Task instructions
Take the line containing "Select the megaphone icon for In-app Messages" and every line after it to the end of the records, and copy them exactly, leaving out pictures.

Excerpted records
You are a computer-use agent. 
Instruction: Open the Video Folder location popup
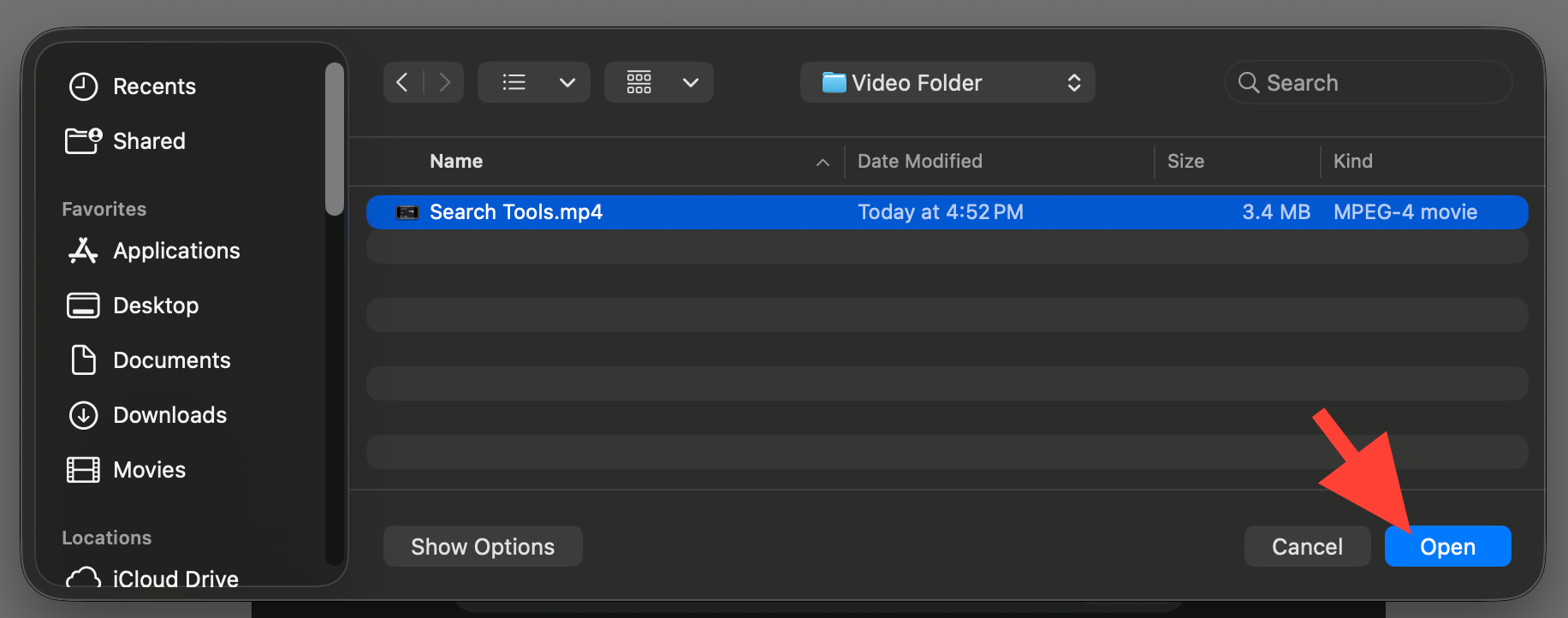947,82
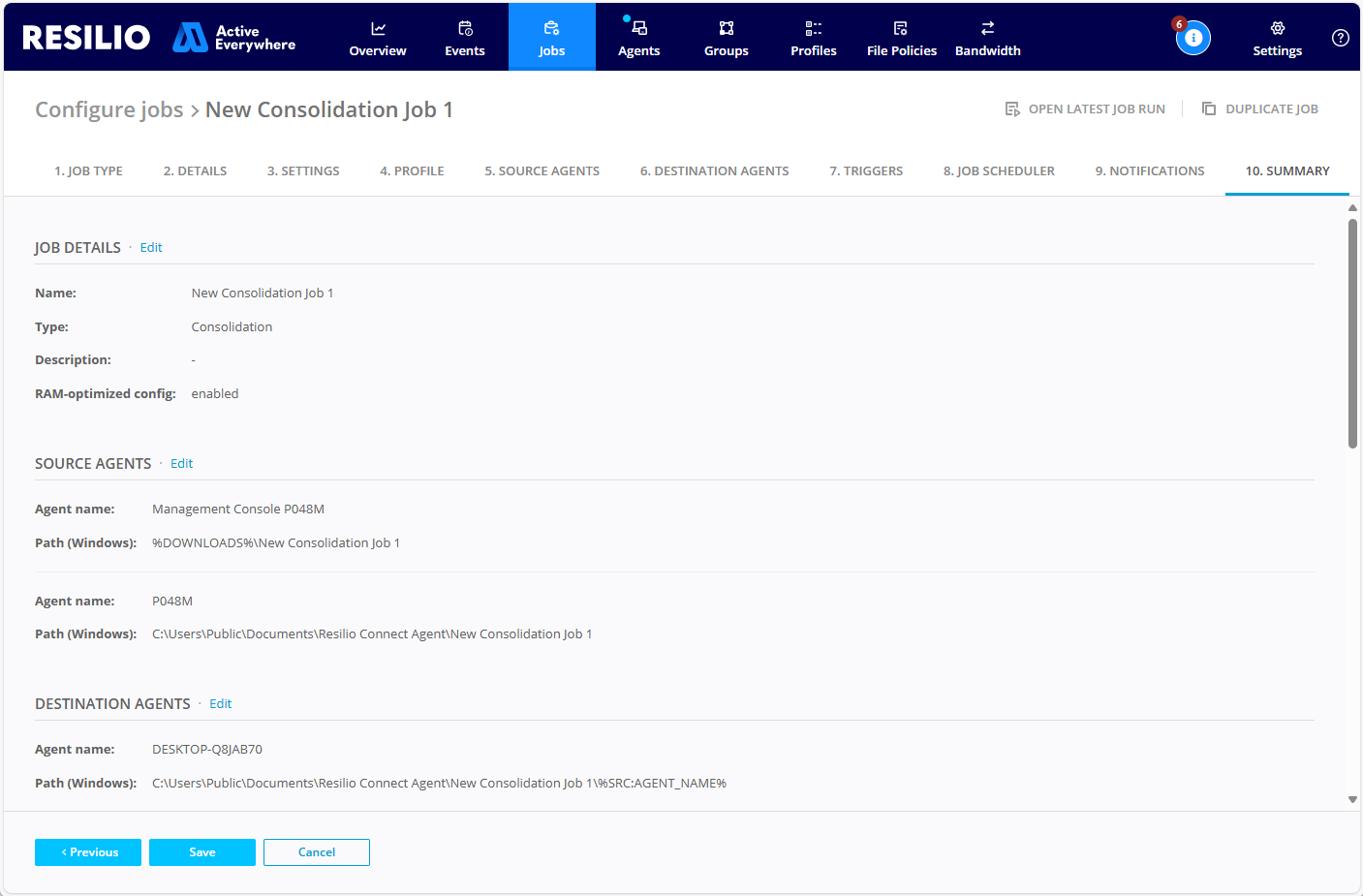Switch to the 7. TRIGGERS tab
Viewport: 1363px width, 896px height.
(x=865, y=170)
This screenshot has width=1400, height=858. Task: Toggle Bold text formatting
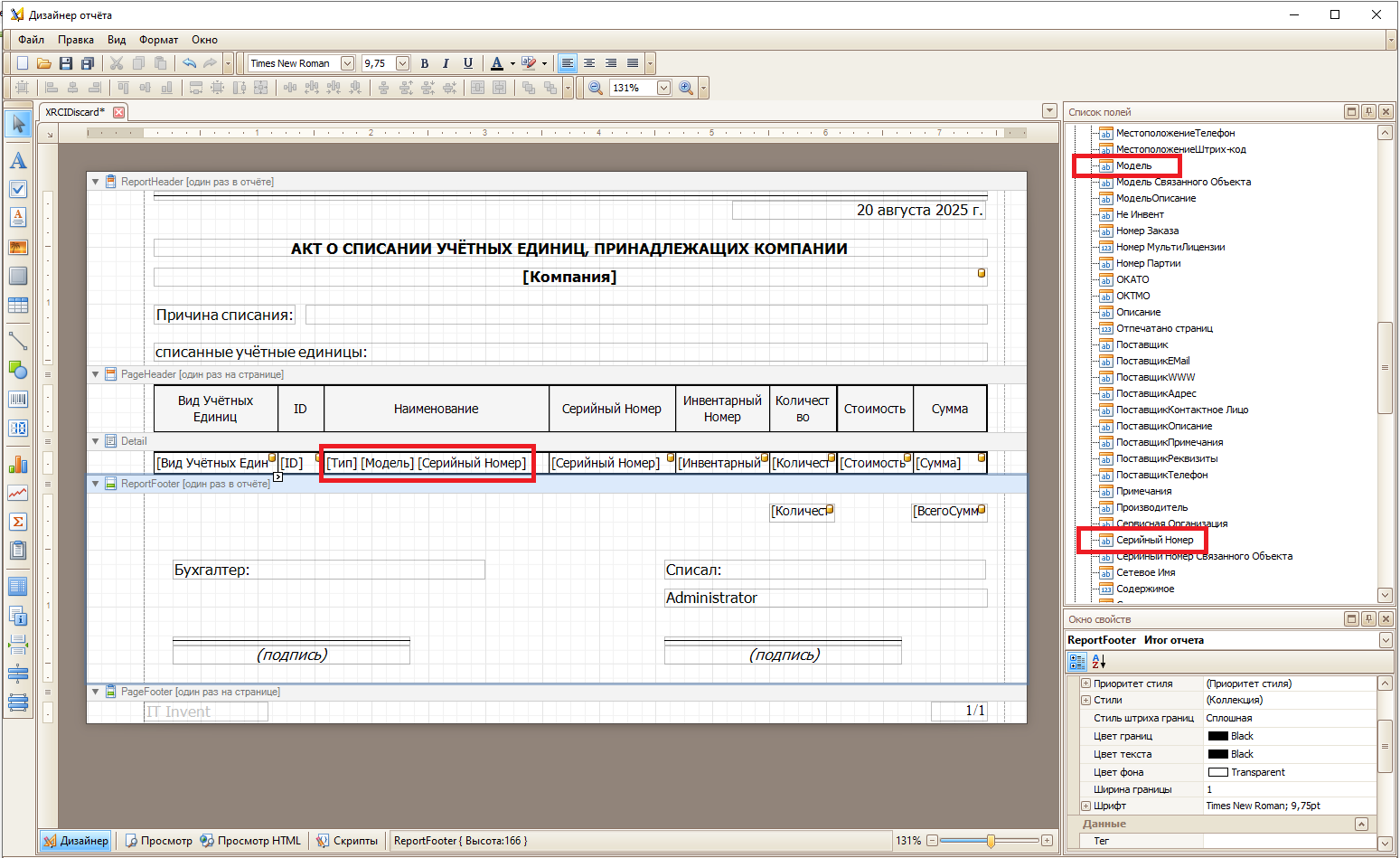tap(425, 63)
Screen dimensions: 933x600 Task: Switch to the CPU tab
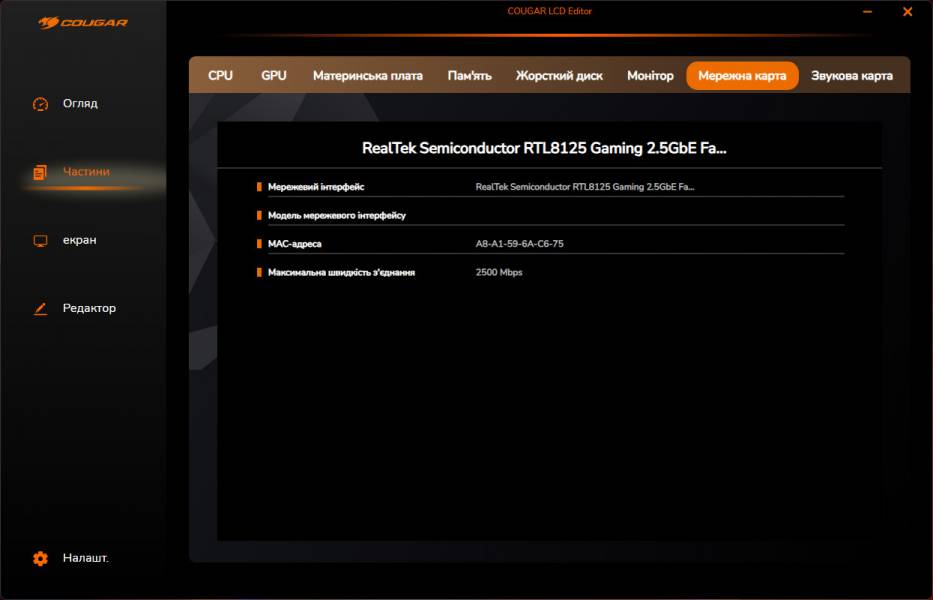pyautogui.click(x=220, y=76)
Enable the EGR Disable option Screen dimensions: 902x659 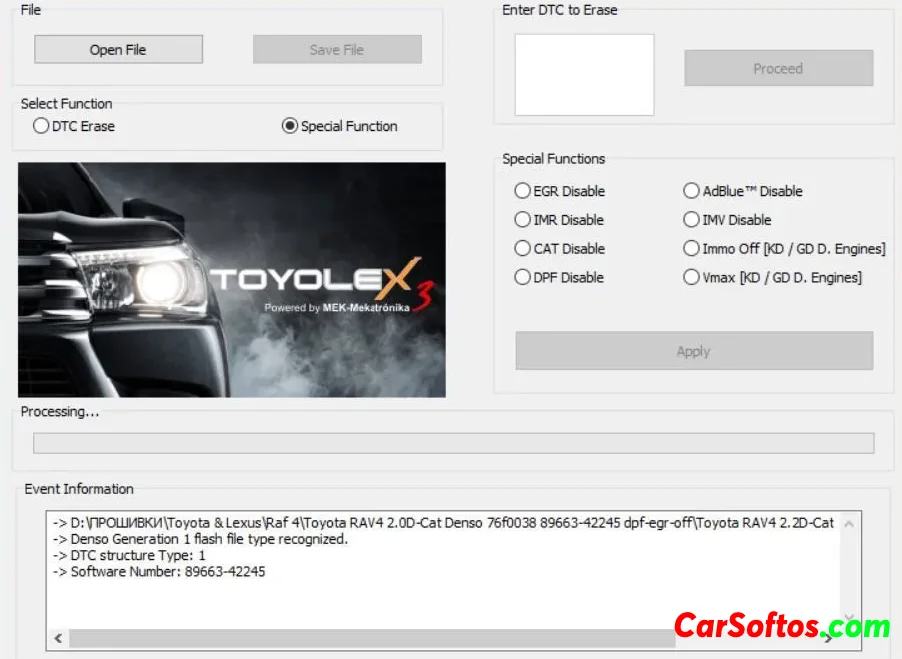(x=523, y=191)
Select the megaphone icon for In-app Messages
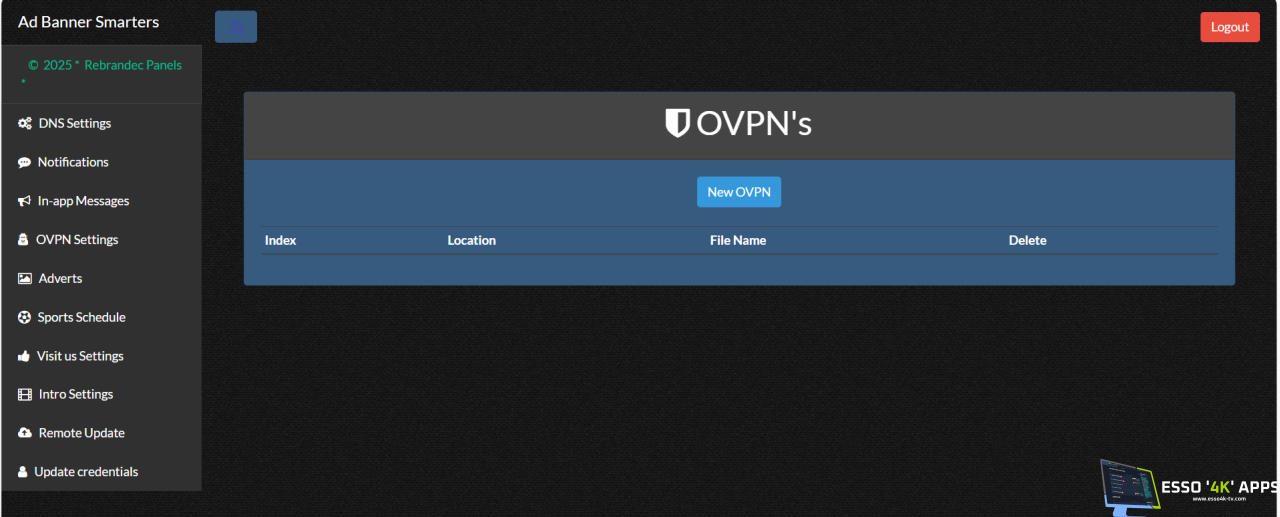This screenshot has width=1280, height=517. (25, 201)
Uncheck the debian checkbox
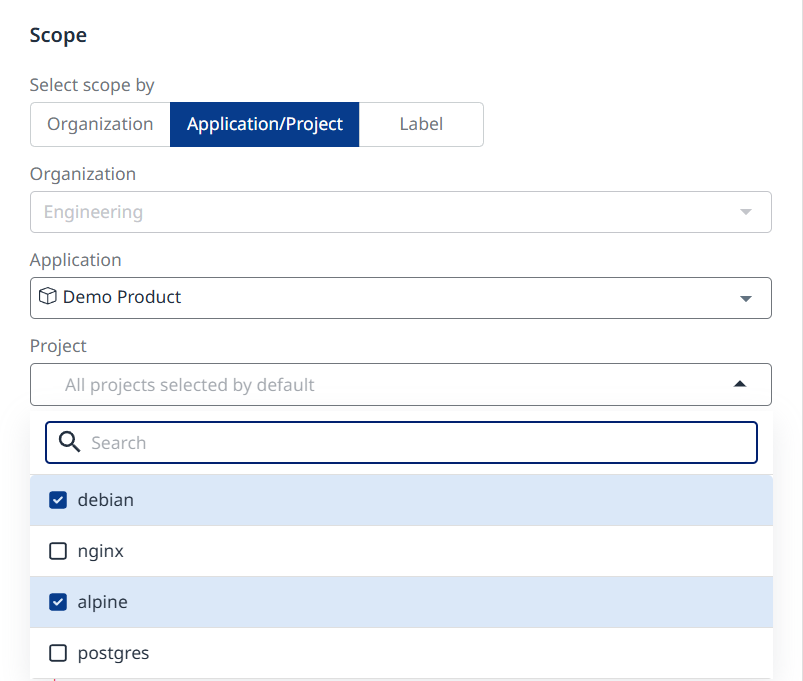Viewport: 803px width, 681px height. coord(58,500)
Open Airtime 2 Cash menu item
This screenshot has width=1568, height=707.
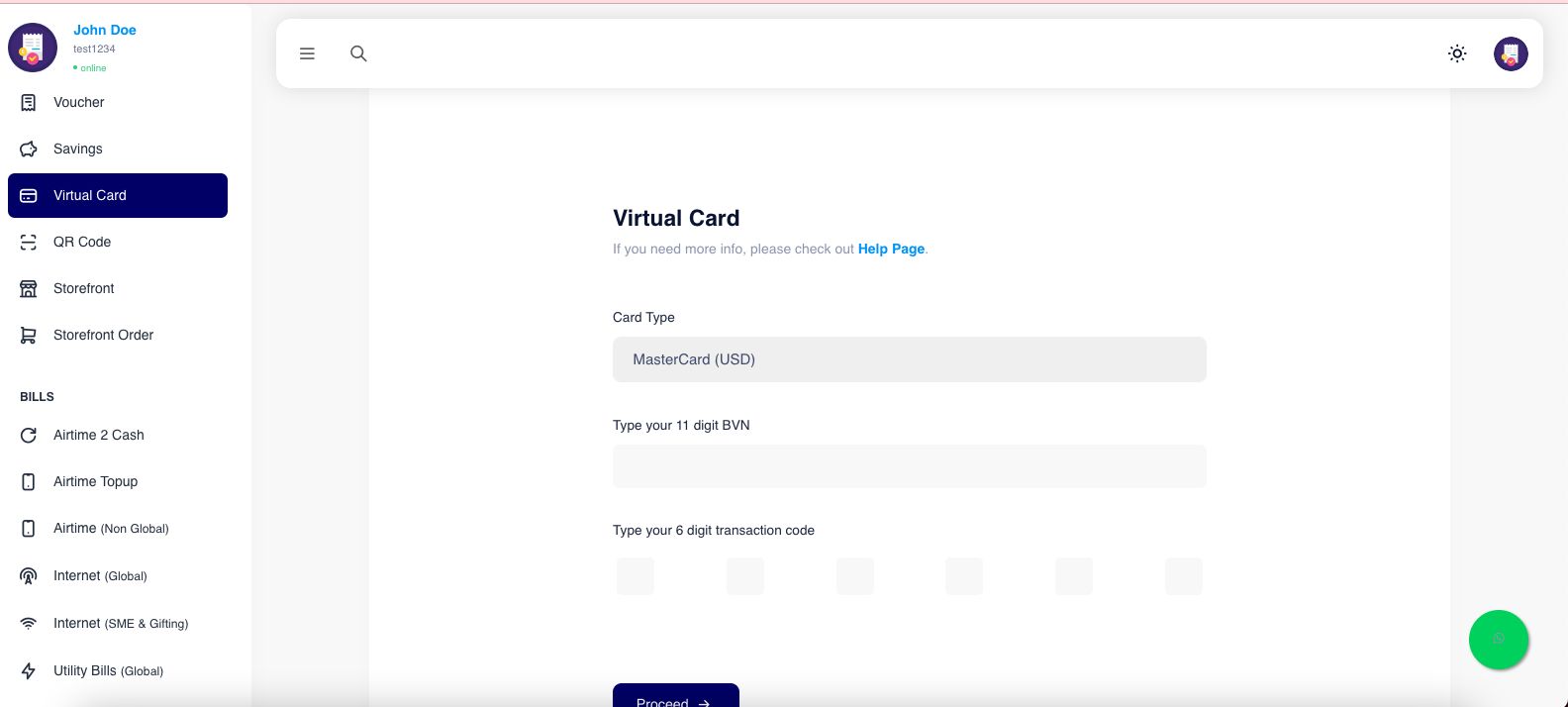click(98, 435)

Solution to this problem
Select the megaphone icon for In-app Messages
This screenshot has width=1280, height=517. (25, 201)
Uncheck the debian checkbox
Viewport: 803px width, 681px height. coord(58,500)
Open Airtime 2 Cash menu item
This screenshot has width=1568, height=707.
click(98, 435)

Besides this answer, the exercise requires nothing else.